El docente era una autoridad, para niños y padres. Ahora hay quienes están a ver cómo llega, a qué hora, qué trae, si se enfada, si ríe, la palabra del hijo es sagrada, califica o descalifica al docente. Lo que dice su criaturilla va a misa, y la maestra no tiene defensa alguna; los horarios se respetan poco o nada, a las dos, cuando salen, está ahí esperando, para preguntar, para entretener, porque ya tiene la comida hecha, y se inmiscuye en el horario, ya personal, del docente, sin importarle estar ahí quince o veinte minutos preguntando por su criatura, que ella o él trabajan luego y no puede venir en el horario de tutoría.

… mientras la maestra atiende pacientemente a esa madre, a lo peor hay otra escribiendo un guasap al grupo clase en el que la pone a caldo; las otras madres callan, porque no quieren señalarse.

Y no pasa nada, y mientras la maestra atiende pacientemente a esa madre, a lo peor hay otra escribiendo un guasap al grupo clase en el que la pone a caldo; las otras madres callan, porque no quieren señalarse, y no responden a los ataques de esa que está muy enfadada porque le ha dicho su niño que la maestra lo ha mirado mal, que le ha reñido por llegar tarde, o por no tener los cuadernos en condiciones, o por molestar al compañero, porque es una mala maestra, mala persona que a saber a qué dedicará su tiempo, porque desde luego enseñar, lo que es enseñar enseña poco.
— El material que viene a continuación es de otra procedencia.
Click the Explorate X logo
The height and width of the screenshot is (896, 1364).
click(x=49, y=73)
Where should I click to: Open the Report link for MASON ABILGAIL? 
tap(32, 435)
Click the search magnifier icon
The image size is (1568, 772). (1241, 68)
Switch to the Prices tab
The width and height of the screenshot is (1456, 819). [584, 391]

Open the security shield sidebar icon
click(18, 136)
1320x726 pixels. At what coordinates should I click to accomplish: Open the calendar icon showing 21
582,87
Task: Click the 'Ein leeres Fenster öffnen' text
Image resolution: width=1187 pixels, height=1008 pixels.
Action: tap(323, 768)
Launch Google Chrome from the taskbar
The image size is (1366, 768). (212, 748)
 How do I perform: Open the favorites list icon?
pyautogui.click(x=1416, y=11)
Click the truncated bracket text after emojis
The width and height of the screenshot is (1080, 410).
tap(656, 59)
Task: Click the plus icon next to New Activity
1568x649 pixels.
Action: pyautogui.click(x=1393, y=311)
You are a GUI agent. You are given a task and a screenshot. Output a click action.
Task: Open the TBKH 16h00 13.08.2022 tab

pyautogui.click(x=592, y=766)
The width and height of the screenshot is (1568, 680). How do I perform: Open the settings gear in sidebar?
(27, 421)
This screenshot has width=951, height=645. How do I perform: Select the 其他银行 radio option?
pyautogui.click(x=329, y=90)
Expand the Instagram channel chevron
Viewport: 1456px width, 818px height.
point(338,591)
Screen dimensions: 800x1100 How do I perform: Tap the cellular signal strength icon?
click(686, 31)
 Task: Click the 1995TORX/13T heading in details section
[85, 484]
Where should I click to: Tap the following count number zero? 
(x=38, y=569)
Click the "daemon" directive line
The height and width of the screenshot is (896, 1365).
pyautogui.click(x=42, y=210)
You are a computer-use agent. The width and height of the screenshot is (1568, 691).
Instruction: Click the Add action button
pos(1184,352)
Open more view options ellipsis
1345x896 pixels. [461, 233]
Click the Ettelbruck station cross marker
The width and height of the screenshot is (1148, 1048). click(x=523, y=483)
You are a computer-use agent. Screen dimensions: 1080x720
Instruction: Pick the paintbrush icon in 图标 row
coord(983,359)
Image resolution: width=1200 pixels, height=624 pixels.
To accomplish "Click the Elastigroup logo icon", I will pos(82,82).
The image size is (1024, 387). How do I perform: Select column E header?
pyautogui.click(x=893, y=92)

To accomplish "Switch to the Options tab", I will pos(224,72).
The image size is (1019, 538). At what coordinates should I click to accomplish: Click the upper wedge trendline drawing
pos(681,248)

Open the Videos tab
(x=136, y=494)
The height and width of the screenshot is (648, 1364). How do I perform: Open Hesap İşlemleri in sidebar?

Y su niño, que es de su sangre, se lo dice. Ella no lo va a permitir, que para eso su sueldo lo pagamos entre todos y tiene tan buenas vacaciones. Las otras callan.

La maestra vuelve a casa cargada de libretas, dan las doce de la noche y acabó de corregirlas, porque ella también tiene su casa, sus hijos, sus obligaciones fuera del colegio, como aquella madre. Al día siguiente reparte los cuadernos ya corregidos al alumnado, pero eso no lo verá la madre, más atenta a lo que le cuenta el niño que a ver lo que hace en el colegio. Mañana ocurrirá igual, no sabemos dónde llegaremos, porque a la maestra le han quitado toda la autoridad, y la estima social que hubo ya está petrificada en los anales de la memoria. Mientras, las autoridades miran hacia las estrellas, buscando la galaxia en la que parece que quieren vivir.

Juan de Dios Villanueva Roa: «La maestra»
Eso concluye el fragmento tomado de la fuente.